## [Solicitud escrita]
En el fragmento de origen sobre el libro Jardín de dagas, ¿qué sugiere todo jardín?

Jardín de Dagas
Una daga corta el jardín
Por Carlos López
Jardín de dagas sugiere en su título una contradicción, los poetas aman los oxímoron porque activan un imaginario que no se agota. Todo jardín sugiere un pequeño paraíso, un universo cerrado que en su intimidad produce felicidad y placer, pero el jardín de Aleyda Quevedo tiene dagas, ¿por qué? Los epígrafes de este libro incluyen esa doble visión de la belleza y la pérdida, una oposición que se alimenta de su contraste y que aviva los sentidos. La voz poética apuesta por esa lucha que significa vivir en peligro, escribir en peligro.
La poesía intensifica lo oscuro de mi espesura y lo vivido.
De ahí que decidiera refugiarme en el blanco de la casa,
en el temblor del viento que mueve la hierba,
en la líneas de las palabras que como dagas
cortan el punto de la ternura y el sexo.

## [Datos proporcionados]
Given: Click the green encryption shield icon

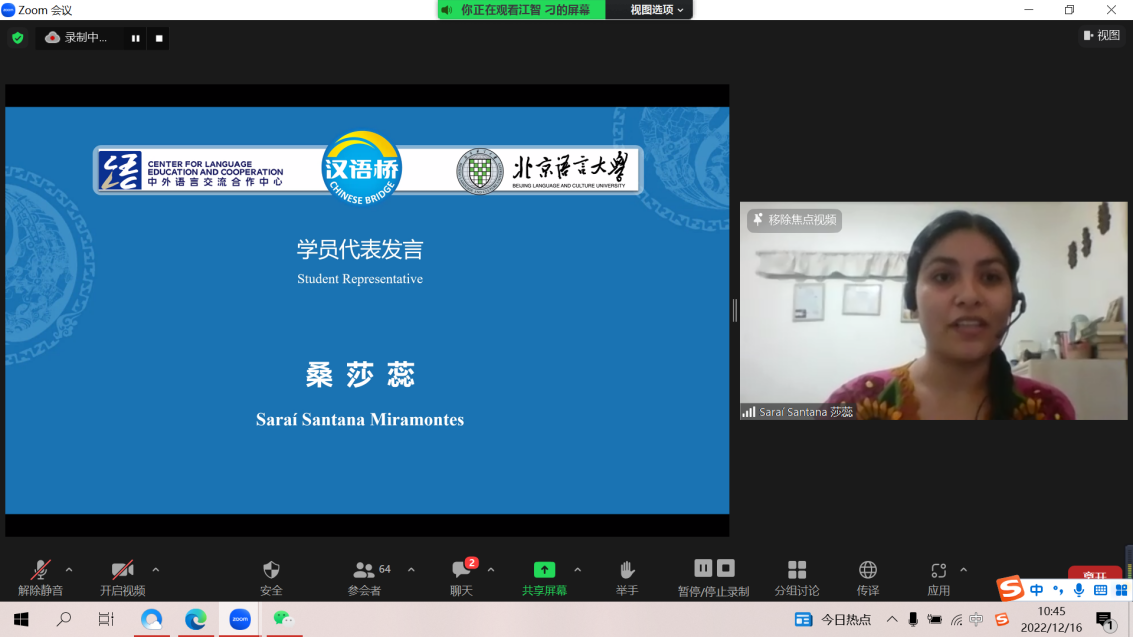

## [Resultado]
Un pequeño paraíso, un universo cerrado que en su intimidad produce felicidad y placer.